### [Text]
Title to be displayed above the labels.

series_list

A container (i.e. list of objects) for the data; each such object corresponding to a single plot consists of two keys: label and series, where the latter is a list of values constructing the plot.

Example:

curl http://localhost:7272/api/v0.1/<api_key>/push
     -X POST
     -d "tile=cumulative_flow"
     -d "key=<tile_id>"
     -d 'data={"title": "My title:",
               "series_list": [{"label": "label 1", "series": [ 0, 0, 0, 0, 1, 1, 2, 2, 1, 1, 1, 0, 0, 2, 0 ]},
                               {"label": "label 2", "series": [ 0, 5, 0, 0, 1, 0, 0, 3, 0, 0, 0, 7, 8, 9, 1 ]}]}'

Configuration

value = {"ticks": [[<key>, "<value>"], [<key>, "<value>"], ... ]}

where:

ticks

List of elements defining x-axis; each such element is a list of form [k, v] where k is an ordinal number designating position of such tick and v is a string which will be displayed in that place.

Example:

curl http://localhost:7272/api/v0.1/<api_key>/tileconfig/<tile_id>
    -X POST
    -d 'value={"ticks": [[1, "mon"], [2, "tue"], [3, "wed"], [4, "thu"], [5, "fri"], [6, "sat"], [7, "sun"]]}'

Note

If series_list contains more than one object (which is the case 99% of the time), each one of them should have series list of the same length - and this length should be equal to the number of ticks.

simple_percentage

_images/simple-percentage.png

Description

Tile displaying three arbitrary values (with labels) - one bigger (“main” value) and two smaller (at the bottom-left and bottom-right of the tile). It is possible to change background color for the main value.

### [Material]
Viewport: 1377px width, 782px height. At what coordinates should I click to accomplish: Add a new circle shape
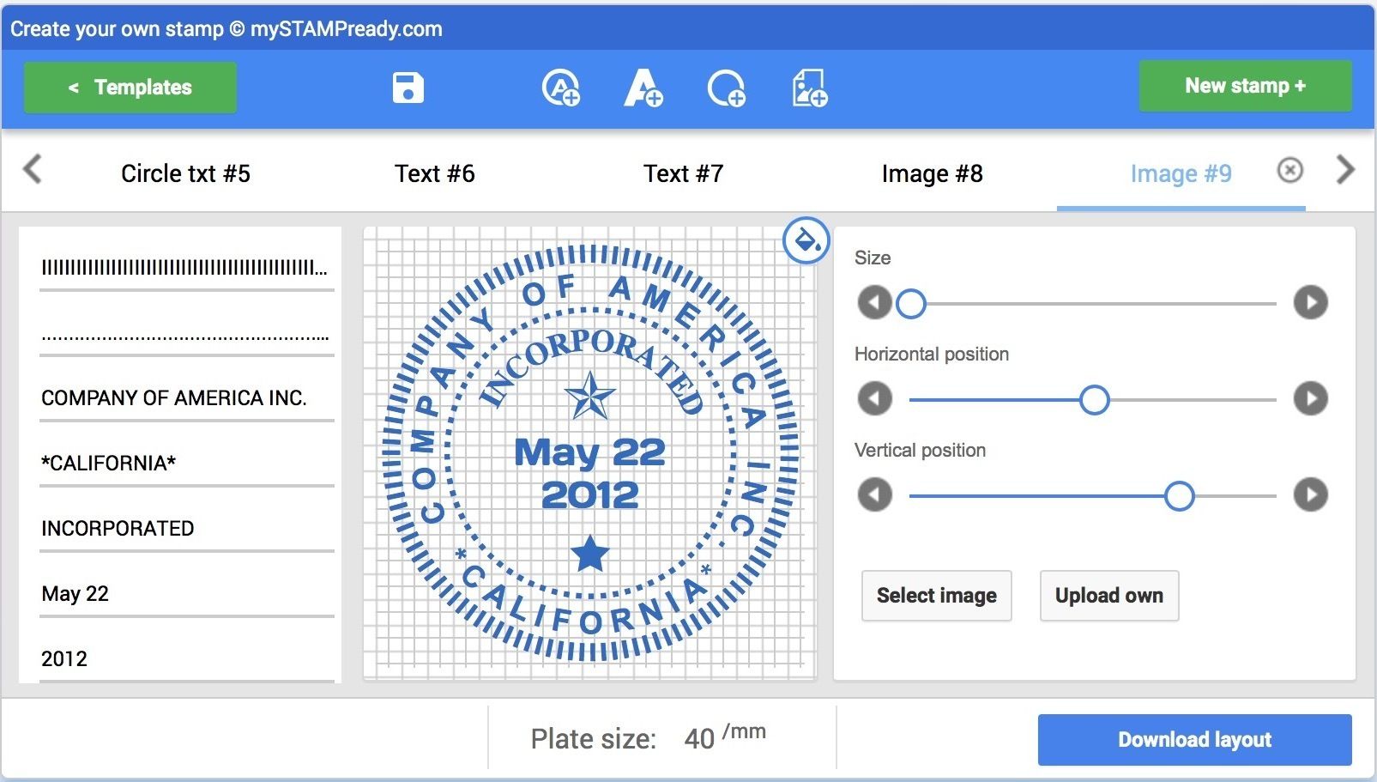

### [What you will do]
**A.** Summarize the tile documentation in two sentences.
**B.** Based on the tile documentation, answer yes or no to each statement, quoting the words of the documentation that decide it: (i) Each object in series_list has the keys label and series. (ii) The simple_percentage tile displays four values. (iii) The background color of the main value cannot be changed.
**C.** Extend the tile documentation, picking up after its last sentence.
The material has no connection to the tile documentation.

### [Written responses]
**A.** The tile documentation explains that series_list holds objects, each with a label and a series of values that builds one plot, and that the ticks configuration defines the x-axis as [k, v] pairs of position and displayed string. It adds that when series_list has more than one object, each series should have the same length, equal to the number of ticks, and it describes a simple_percentage tile that shows one main value and two smaller ones.

**B.**
(i) Yes: "consists of two keys: label and series"
(ii) No: "Tile displaying three arbitrary values"
(iii) No: "It is possible to change background color for the main value."

**C.**
Content

data = {
    "title":       "<title>",
    "subtitle":    "<subtitle>",
    "big_value":   "<value1>",
    "left_value":  "<value2>",
    "right_value": "<value3>"
    "left_label":  "<label1>",
    "right_label": "<label2>"
}

where:

title, subtitle

They serve as a label for the big_value (“main” value).

big_value

Main value, which treated as a string, so it can contain symbols like % etc.

left_value, right_value

Smaller, bottom-left and bottom-right values.

left_label, right_label

Labels for above values.

Example:

curl http://localhost:7272/api/v0.1/<api_key>/push
     -X POST
     -d "tile=simple_percentage"
     -d "key=<tile_id>"
     -d 'data={"title": "My title", "subtitle": "My subtitle", "big_value": "100%",
               "left_value": "50%", "left_label": "smaller label 1",
               "right_value": "25%", "right_label": "smaller label 2"}'

Configuration

value = {
    "big_value_color": "<color>",
    "fading_background": <BOOLEAN>
}

where:

big_value_color

Background color for big_value in a hexadecimal form or color name (e.g. #94C140 or green).

fading_background

Turns on/off background pulsation for big_value (may be useful for alerts etc.).

New in version 1.3.0.

Example:

curl http://localhost:7272/api/v0.1/<api_key>/tileconfig/<tile_id>
     -X POST
     -d 'value={"big_value_color": "green", "fading_background": true}'

listing

_images/listing.png

Description

Very simple tile for displaying list of entries (up to seven) of arbitrary content. For more sophisticated needs there is a fancy_listing tile.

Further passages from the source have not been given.